In her post-council meeting press conference, Lightfoot said the rejection of her choice for committee chair, an uncommon occurrence, "is a reflection of the politics that we live in right now." She noted that Cappleman, like King, has experience as a teacher and said he has her full confidence.
"What happened was politics at work, but we've got to get back to do the business of the people," Lightfoot said. "I'm confident that we will get him approved as Education chair."
Asked if the council's rejection of Cappleman was less about the alderman and more about the process through which Lightfoot tried to appoint him, Lightfoot incorrectly said her appointment had cleared the Rules Committee the day before.
In an interview before the press conference, South Side Ald. Michelle Harris (8th), the Rules Committee chair and mayor's floor leader, whose ward covers a section of South Shore, said the mayor's would-be appointment was directly introduced to the full council, not the Rules Committee.
"Generally, every mayor since I've been here for 16 years has introduced their chairmen through this process," she said. She said whether she agreed with the process means less than her belief "that mayors have the right to put in leaders of their choice."

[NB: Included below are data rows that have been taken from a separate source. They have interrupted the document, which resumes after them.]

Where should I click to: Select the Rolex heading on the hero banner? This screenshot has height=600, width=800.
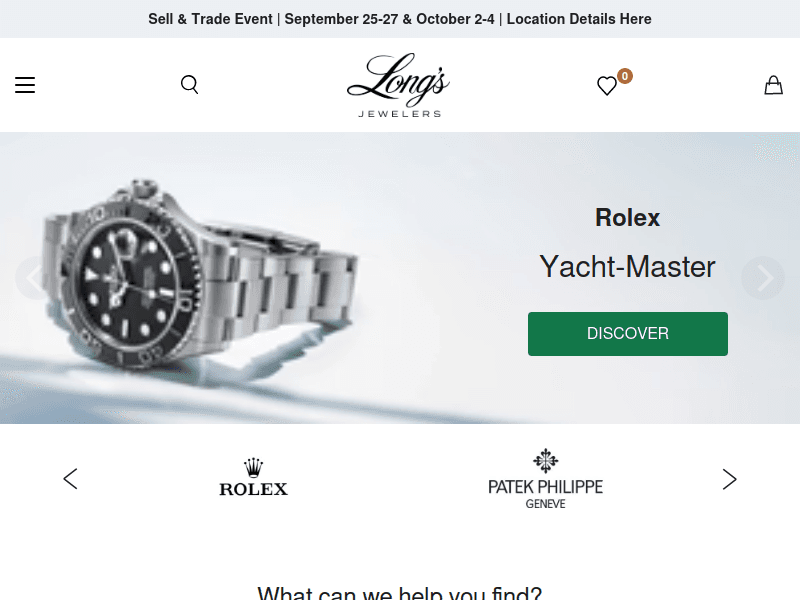(x=628, y=217)
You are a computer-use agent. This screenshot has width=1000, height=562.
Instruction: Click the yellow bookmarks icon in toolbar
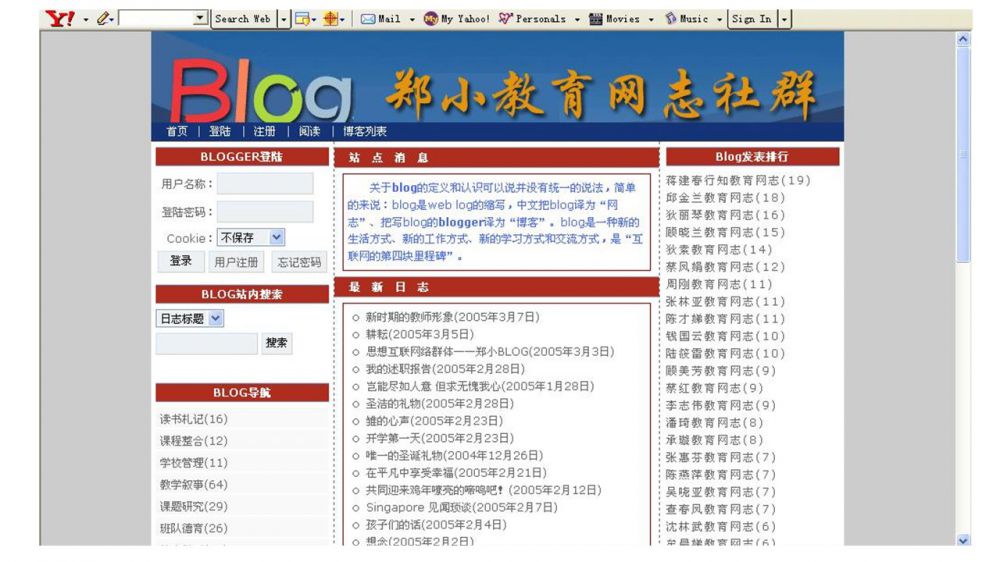tap(302, 19)
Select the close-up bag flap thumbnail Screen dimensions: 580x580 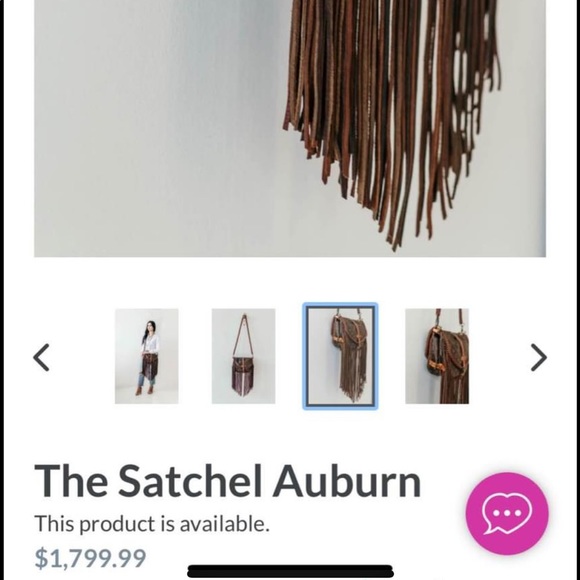[437, 356]
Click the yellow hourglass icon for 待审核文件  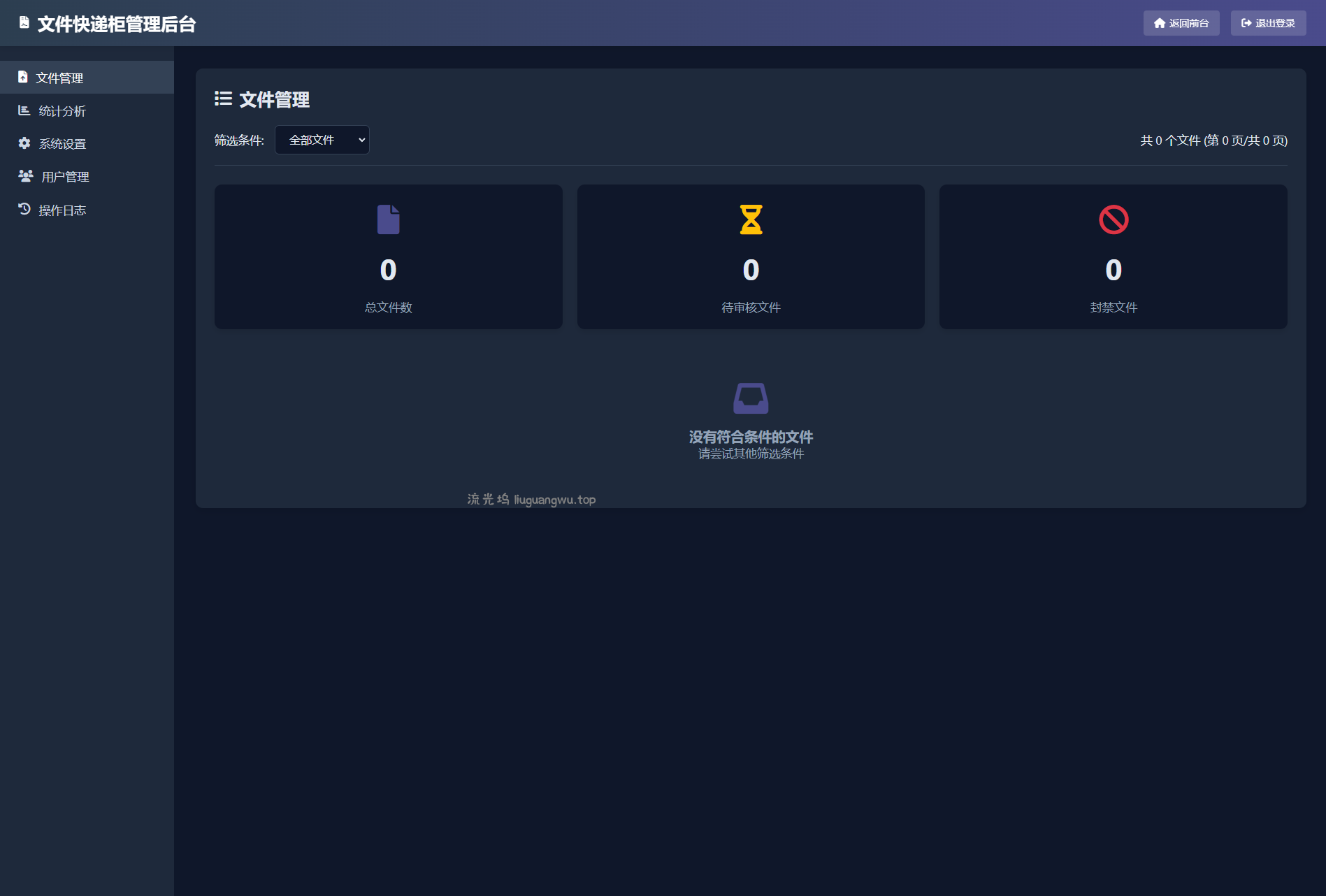click(751, 219)
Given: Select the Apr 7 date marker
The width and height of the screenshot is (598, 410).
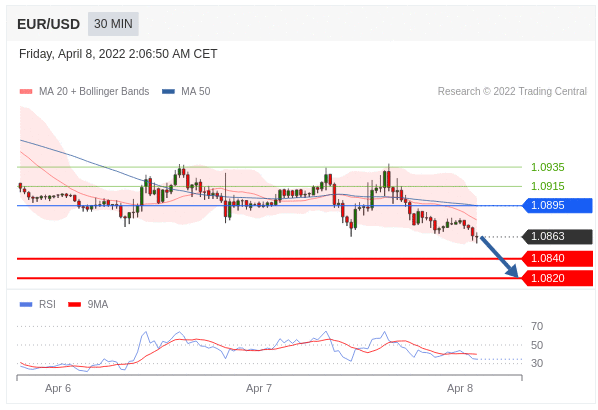Looking at the screenshot, I should point(259,388).
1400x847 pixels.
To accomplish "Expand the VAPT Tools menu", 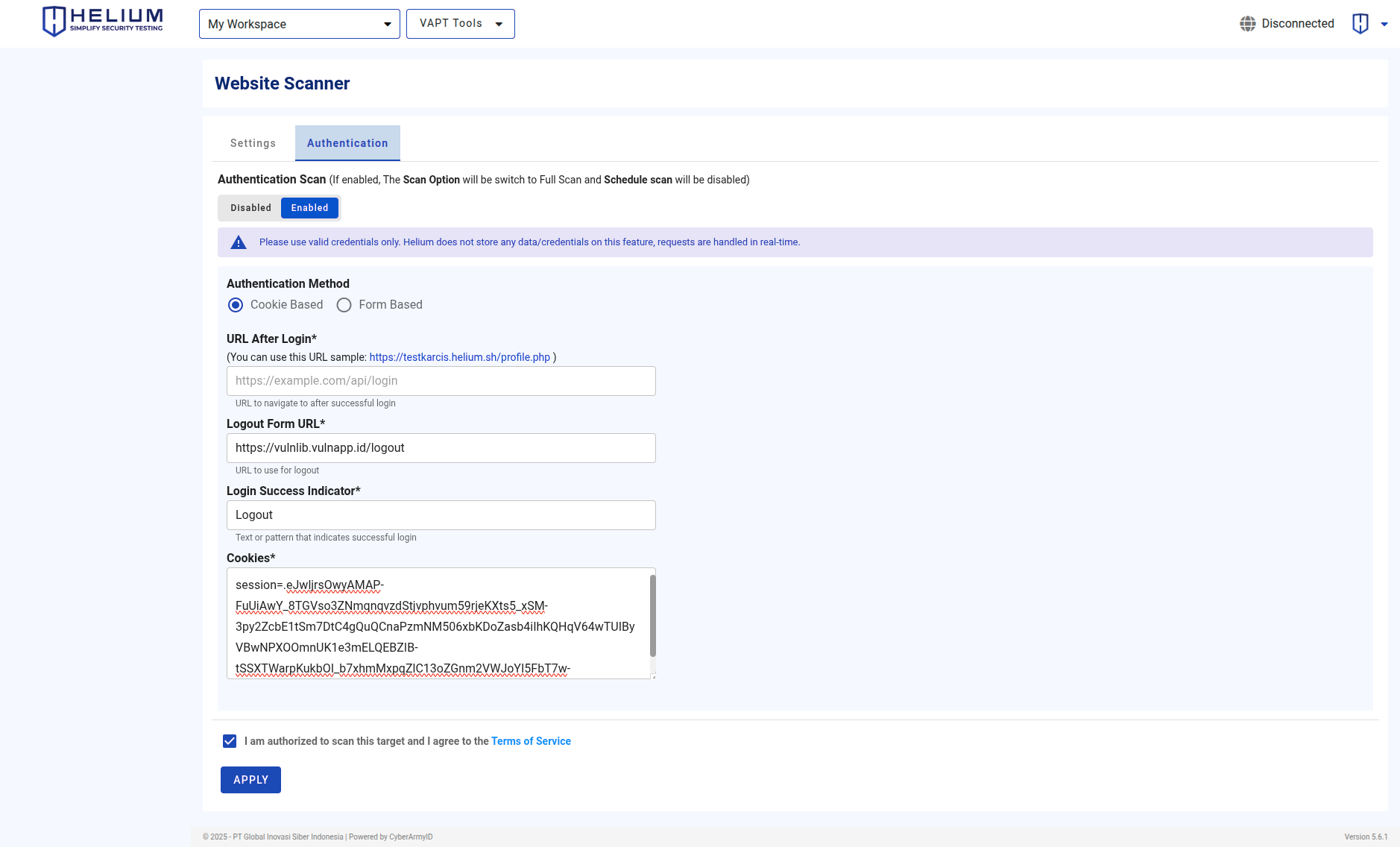I will click(460, 24).
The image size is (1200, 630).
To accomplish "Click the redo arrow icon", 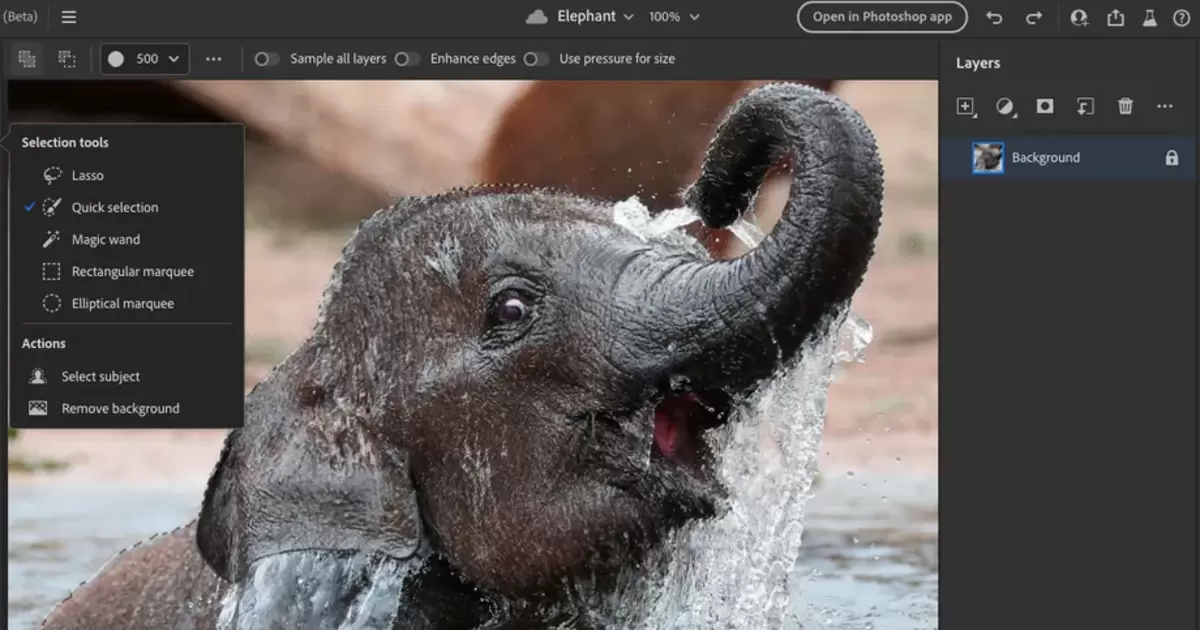I will pos(1034,17).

Ald. Jeanette Taylor (20th) also voted against the appointment. Ald Leslie Hairston (5th) was not at the council meeting because she is on jury duty.
King and Lightfoot have clashed during a council meeting before, in May 2021, when the mayor ruled her out of order as she attempted to call a vote on her proposal to rename Lake Shore Drive for Chicago’s founder, Haiti-born trader Jean Baptiste Point du Sable. A compromise was reached the next month, renaming the expressway DuSable Lake Shore Drive.
On Friday, King set a meeting for the Education Committee for Nov. 9.